Exercise directions: Return each line exactly, from the one that has "Given: Click Remote" through the end of the entries, both ends included. Pictures do not belong.

Dataset entries:
+===+
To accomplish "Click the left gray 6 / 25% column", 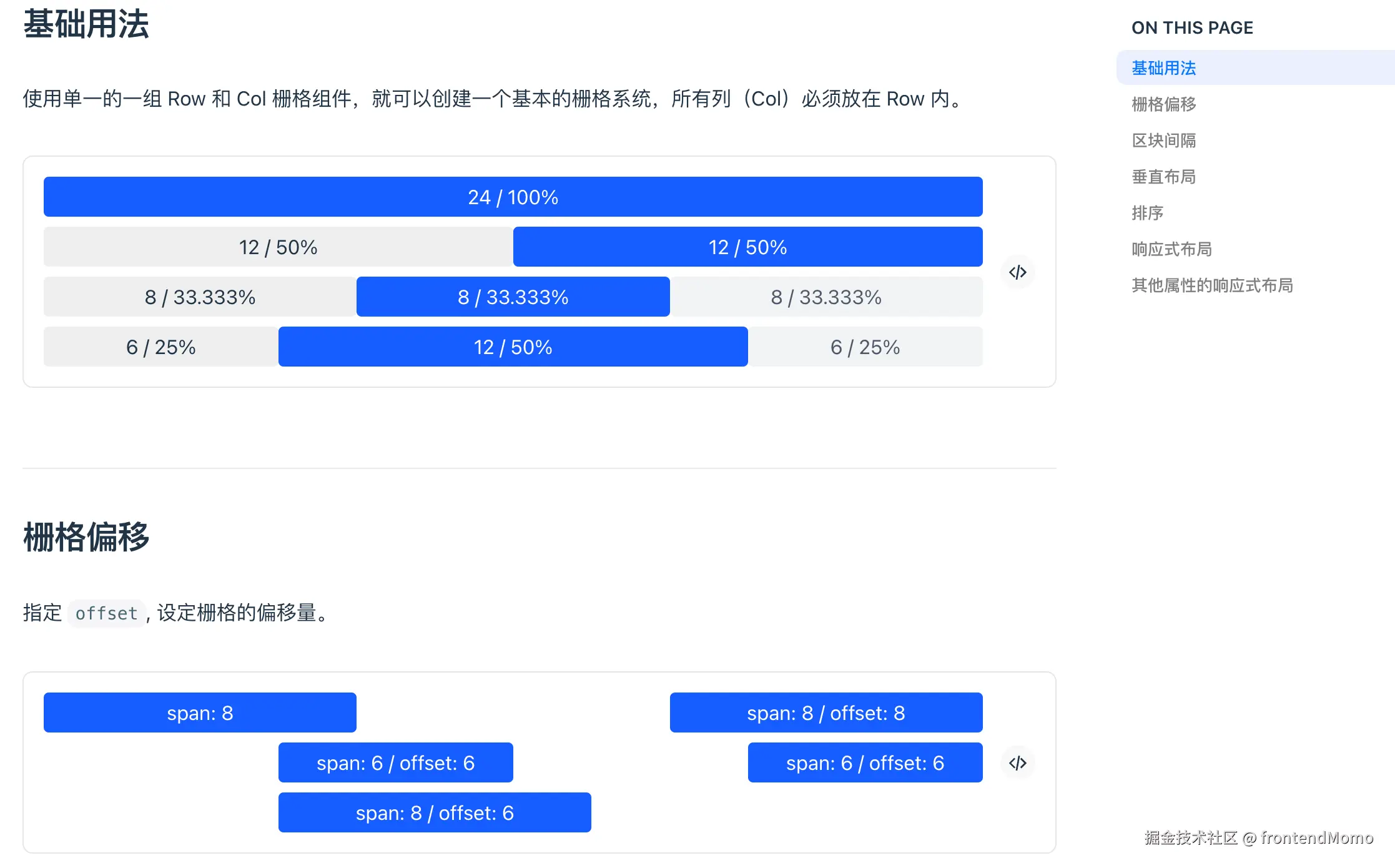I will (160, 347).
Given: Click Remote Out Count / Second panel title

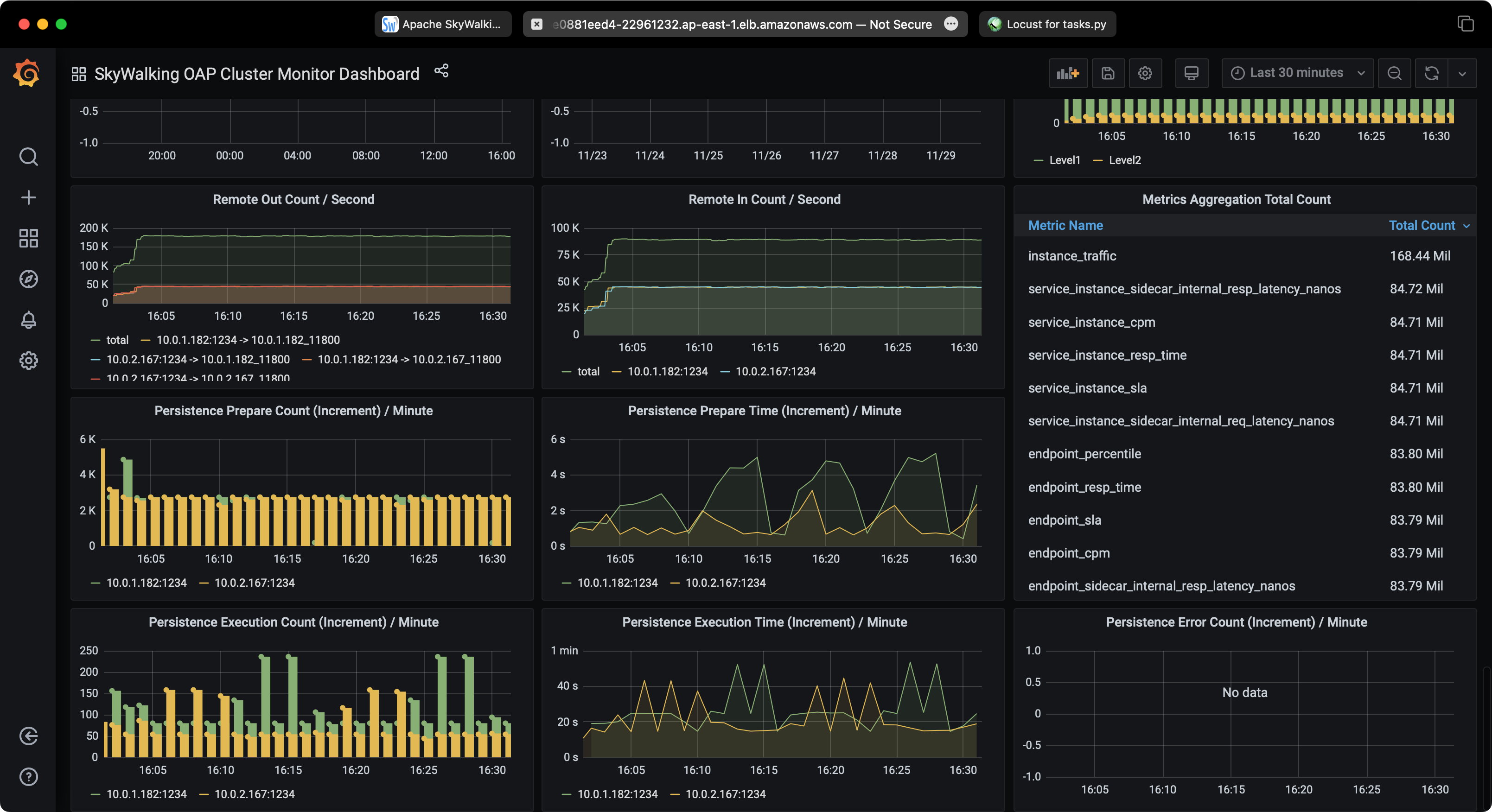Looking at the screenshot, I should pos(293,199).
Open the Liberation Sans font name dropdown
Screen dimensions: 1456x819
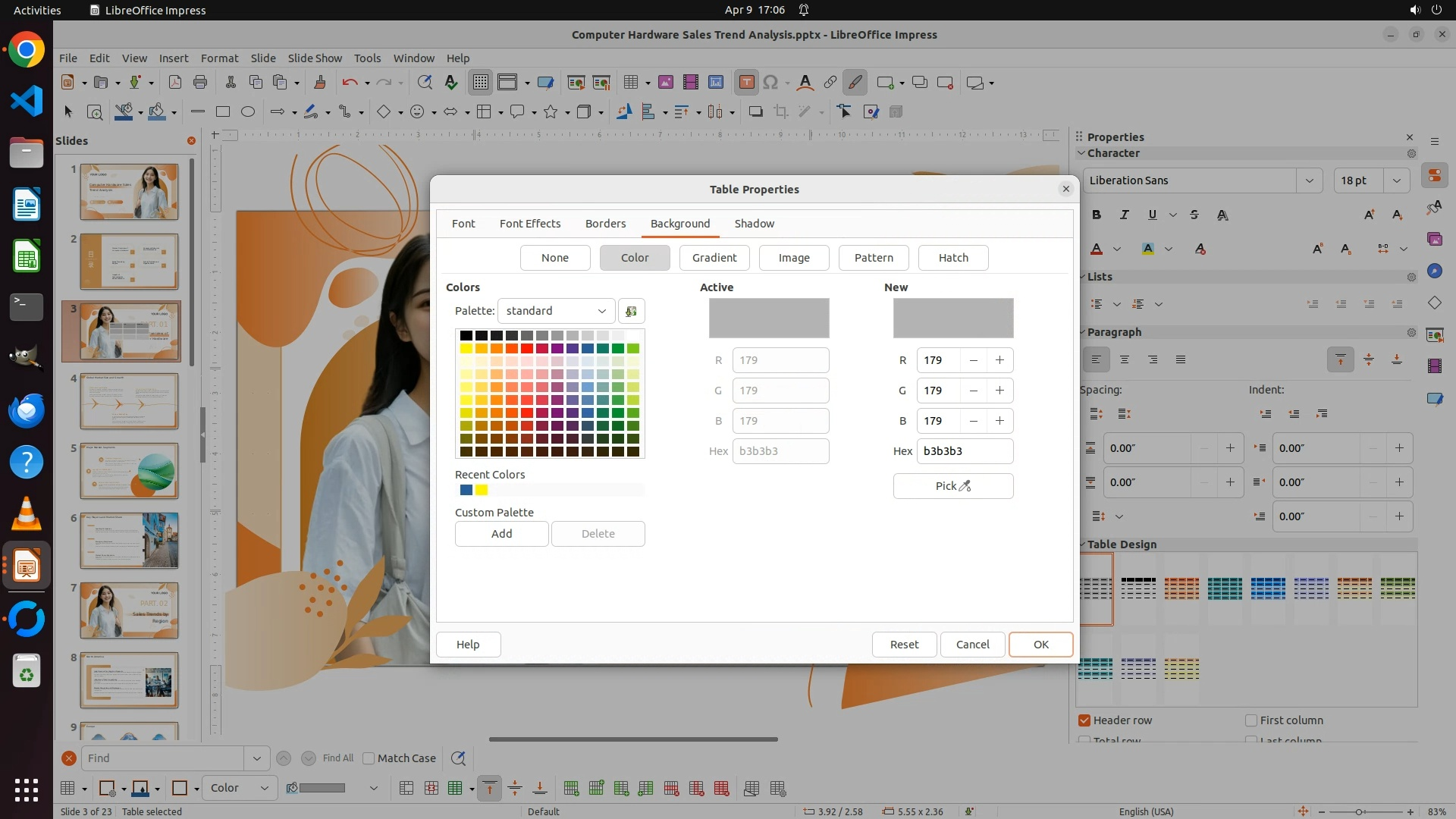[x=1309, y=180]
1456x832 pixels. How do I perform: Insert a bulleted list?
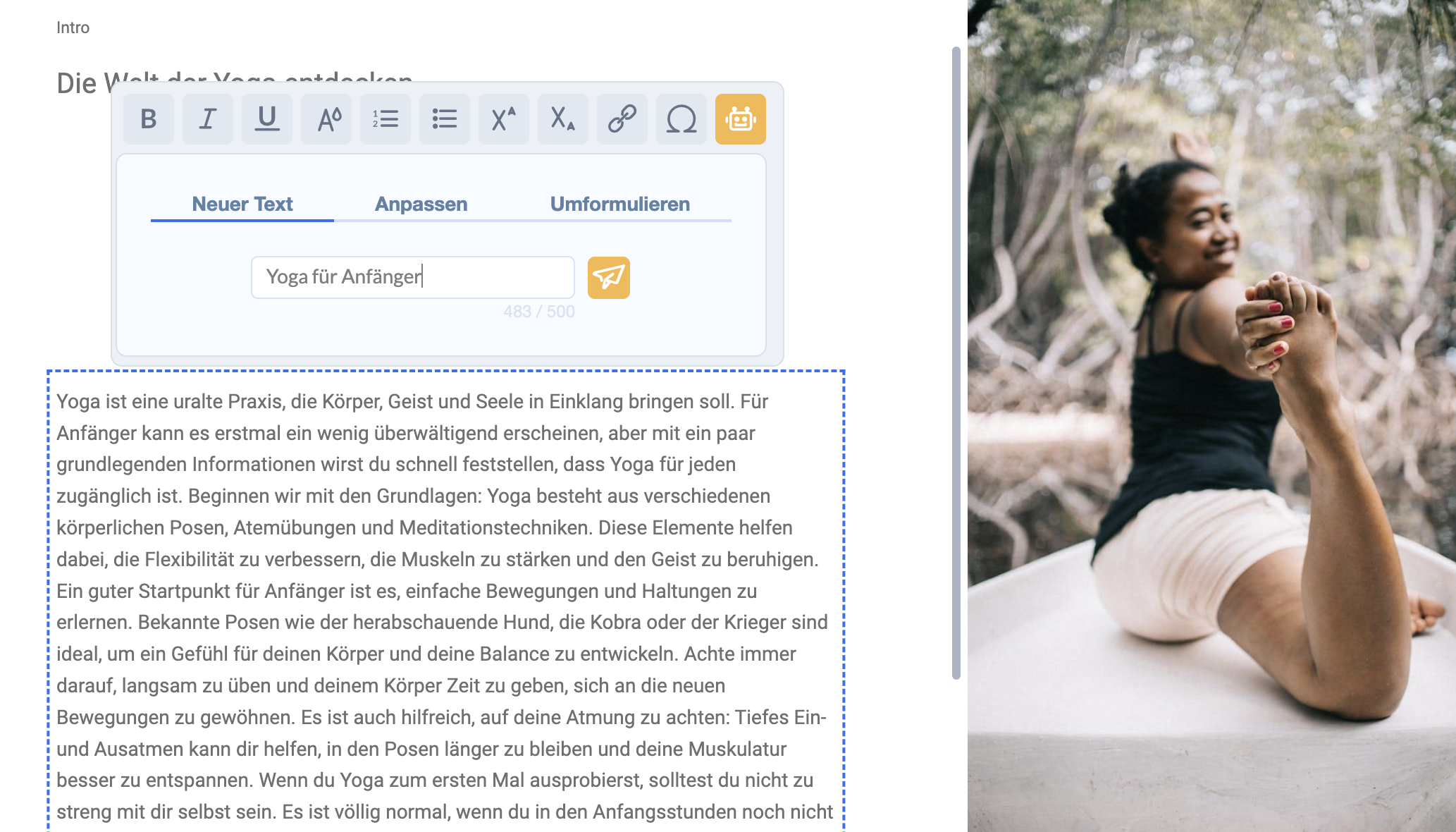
+===+
Answer to the exercise:
Given: Click Remote Out Count / Second panel title

Looking at the screenshot, I should pos(293,199).
Open the Liberation Sans font name dropdown
Screen dimensions: 1456x819
[x=1309, y=180]
1456x832 pixels. How do I perform: Insert a bulleted list?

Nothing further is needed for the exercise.